"Blown Away" (US)
In the 1980s, Maxell became an icon of pop culture when it produced advertisements popularly known as "Blown Away Guy" for its line of audio cassettes. The campaign began as a two-page advertising spread in Rolling Stone magazine in 1980. The photo shows a man sitting low in a (Le Corbusier Grand Confort LC2[13]) high armed chair (on the right side of the spread) in front of, and facing, a JBL L100 speaker (the left side of the spread). His hair and necktie, along with the lampshade to the man's right and the martini glass on the low table to the man's left, are being blown back by the tremendous sound from speakers in front of him—supposedly due to the audio accuracy of Maxell's product. The man is shown desperately clinging to the armrests but defiantly looking ahead at the source of the music through sunglasses.
The ad campaign was conceived by Art Director Lars Anderson. Steve Steigman was the photographer. Steigman wanted a male model with long hair in order to show the effect of the wind, but when such a model could not be found on the day of the shoot, they used the makeup artist who was hired for the shoot, Jac Colello.[14]
The same concept was used for television spots in 1981 which ran throughout the 1980s. These commercials showed nearly the same image as the print ad, but with the chair, a drink and nearby lamp all being pushed away from the stereo by the strong force of the sound waves, though the man calmly catches his drink before it slides off the end table.[15] Richard Wagner's "Ride of the Valkyries" was used for music.
The "blown away guy" image became quite popular, and has been copied and parodied numerous times, including in the 1992 John Ritter film Stay Tuned (where a character's head is blown off by a "Max-Hell" tape), in the 1995 episode "Marge Be Not Proud" of the animated Sitcom the Simpsons, in the 2005 episode "Model Misbehavior"[16] of animated sitcom Family Guy, and in the 2010 movie Jackass 3D, where Ryan Dunn sits in a chair while the blast from a jet engine sends the set blowing away.

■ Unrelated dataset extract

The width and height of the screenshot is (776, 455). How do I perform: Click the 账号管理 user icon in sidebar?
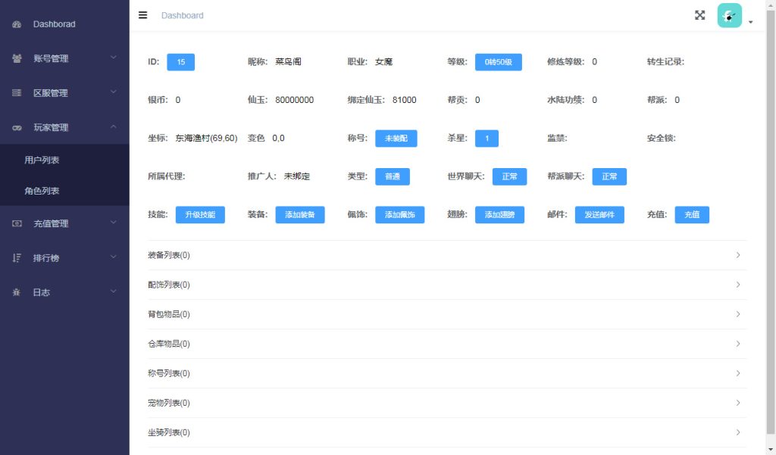(17, 58)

The comic strip Bloom County also parodied the ad in showing one of its characters, Milo Bloom, at home watching MTV.[17]
In 2005, Maxell revived the "Blown Away Guy" ad campaign. As Maxell now made blank DVDs and CDs, headphones, speakers, and blank audio and video tape, the ads were updated with photos of iPods and accessories underneath the image. "Get blown away" was the headline, while the copy urged consumers to use Maxell accessories to "make your small iPod sound like a huge audio system".
"Misheard" (UK)
In 1989, advertising agency HHCL was commissioned by Hitachi Maxell to make two UK TV advertisements for its audio cassette range.[18] Both feature music fans, dressed appropriately for each genre, listening to two popular songs but mishearing the lyrics. The fans peel away cue cards, copying the style of Bob Dylan in Dont Look Back. The first ad[19] uses the Desmond Dekker song "Israelites", with the second[20] using "Into the Valley" by The Skids. In both ads, the conclusion is that if the songs were recorded on Maxell tapes, the fidelity would be much greater and the proper lyrics could be heard.
Additionally, a separate ad on the theme of the American Blown Away campaign was filmed for the UK, with musician Peter Murphy of the group Bauhaus as the man in the chair, and Night on Bald Mountain by Modest Mussorgsky as the music.